Friday, January 19, 2024

Beauford Delaney

Beauford Delaney (1901 –1979) was an American modernist painter. He is remembered for his work with the Harlem Renaissance in the 1930s and 1940s, as well as his later works in abstract expressionism.

Delaney was born in Knoxville, Tennessee, in 1901. He studied art in Boston in his twenties and moved to New York in 1929, at the beginning of the Great Depression. In 1953, financial support from friends and patrons allowed him to visit Europe. Paris was meant to be the first stop on a longer itinerary, but he was so enchanted by the city that he remained there until his death, in 1979. 

For African American visual artists such as Herb Gentry, Bob Blackburn, Ed Clark, and Bob Thompson, and for the writers Baldwin, Chester Himes, Richard Wright, and others, France served as a refuge as they sought to ease the bite of domestic racism after the end of World War II. Indeed, while Delaney had not intended to settle permanently in Europe, he quickly realized he had found there a more hospitable climate in which to pursue his craft.

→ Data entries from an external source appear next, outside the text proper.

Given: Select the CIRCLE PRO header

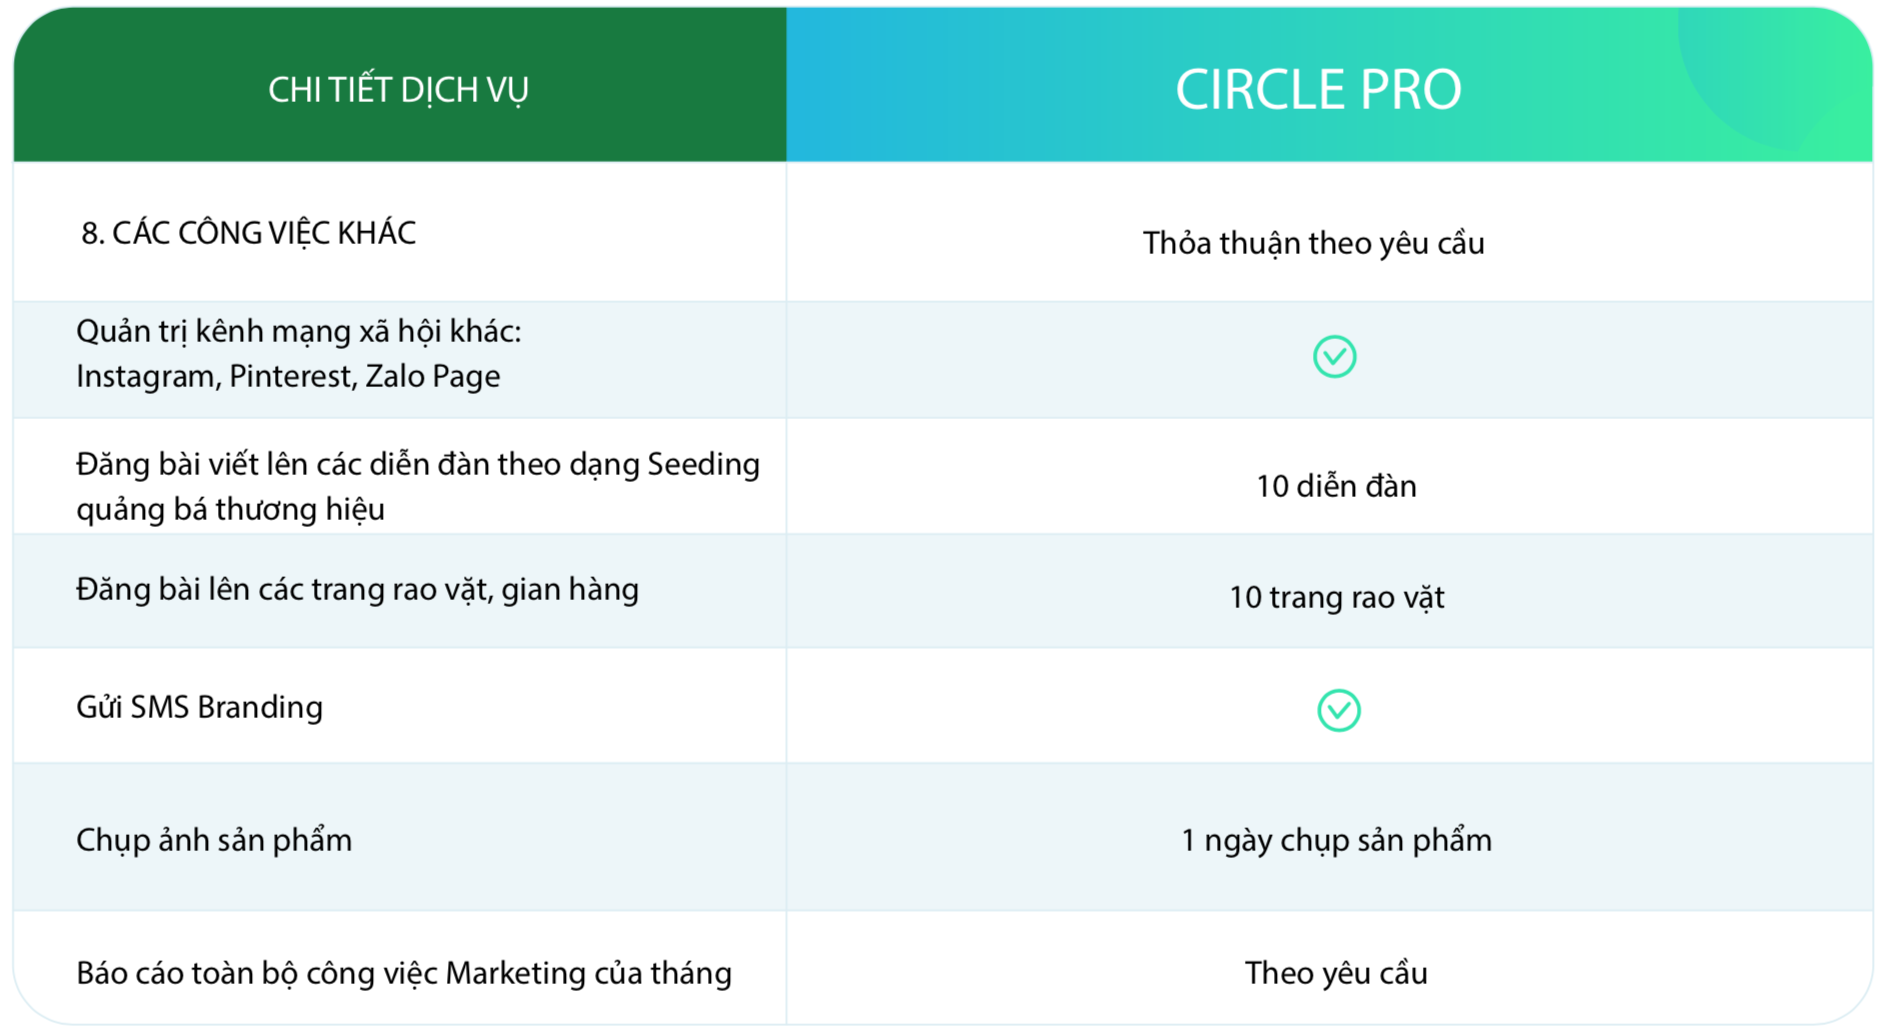Looking at the screenshot, I should [x=1318, y=90].
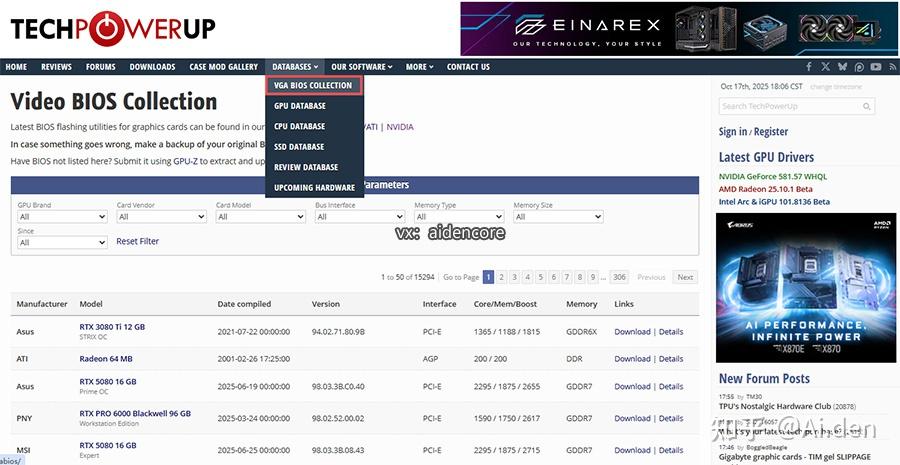Open the YouTube channel icon
The height and width of the screenshot is (465, 900).
coord(875,67)
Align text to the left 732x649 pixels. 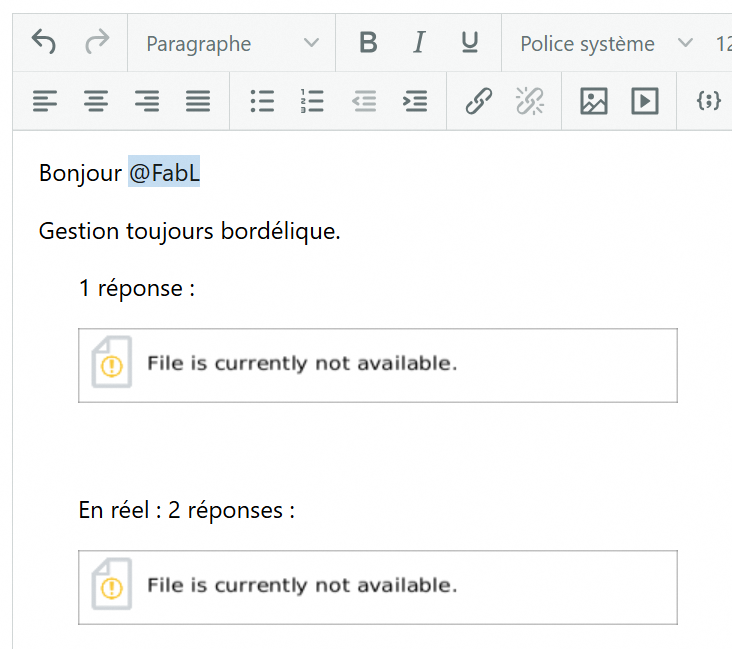point(45,101)
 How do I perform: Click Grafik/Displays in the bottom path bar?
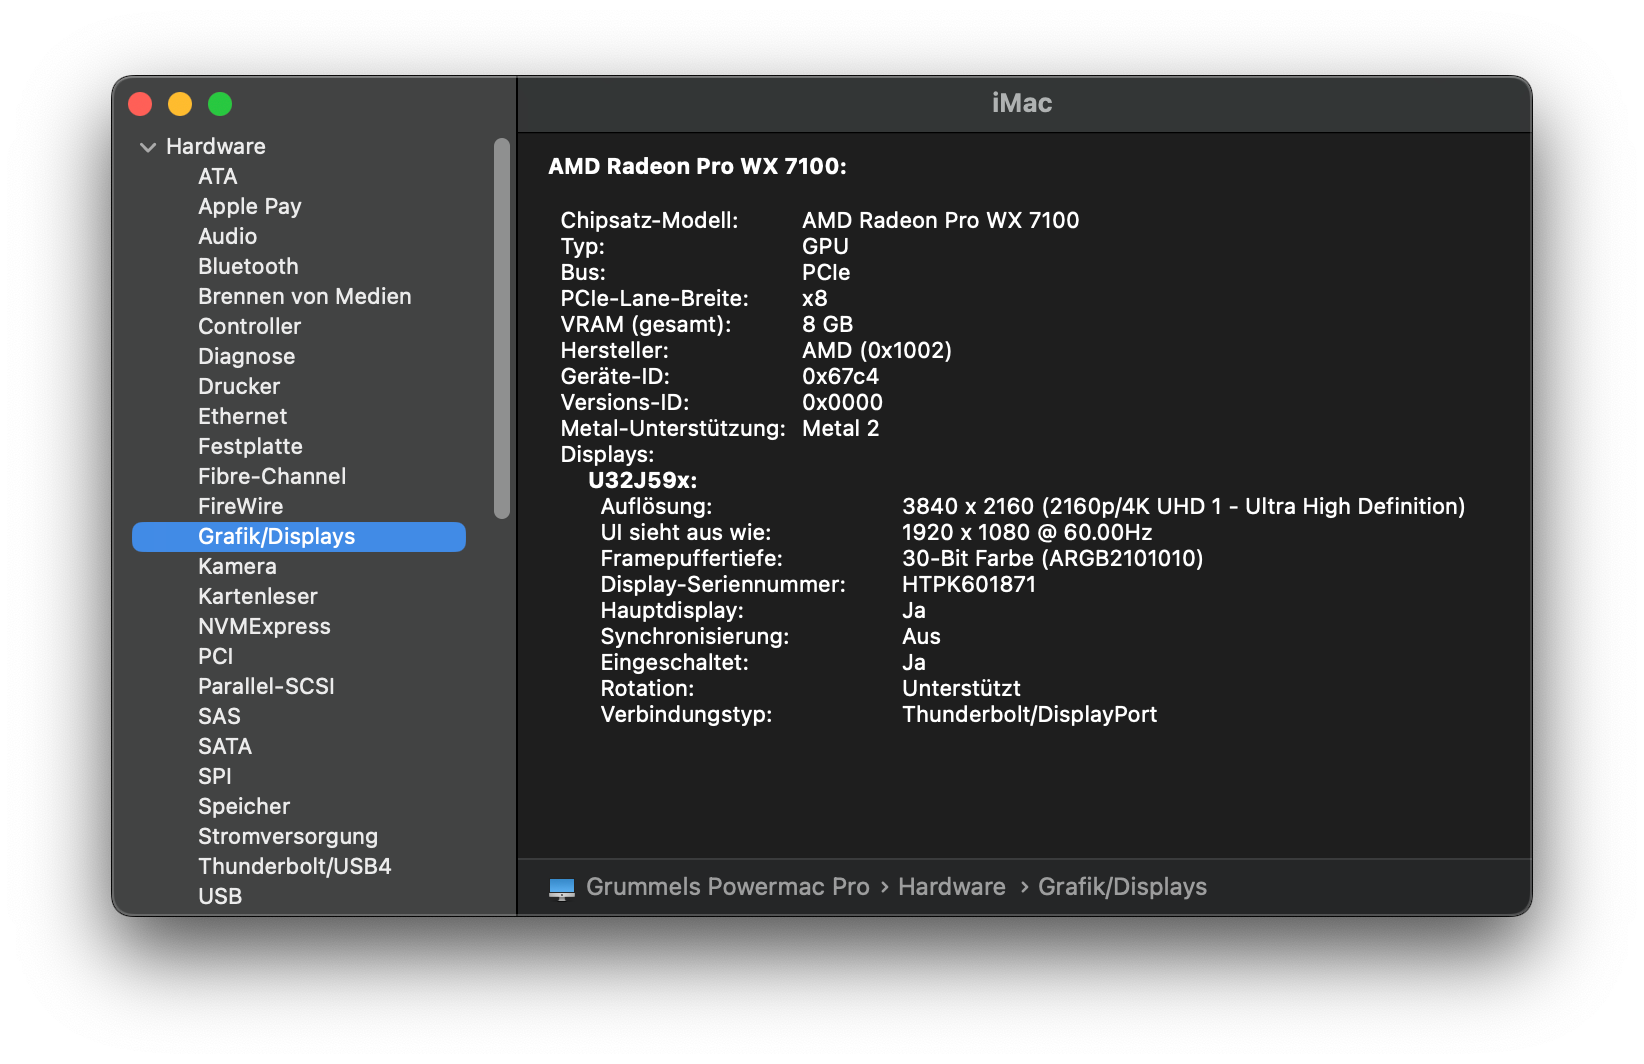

Asked about his experience as an expatriate he replied,

“Expatriate? It appears to me that in order to be an expatriate one has to be, in some manner, driven from one’s fatherland, from one’s native land. When I left the United States during the 1950s no such condition was left behind. One must belong before one may then not belong. I belong here in Paris, I am able to realize myself here. I am no expatriate.”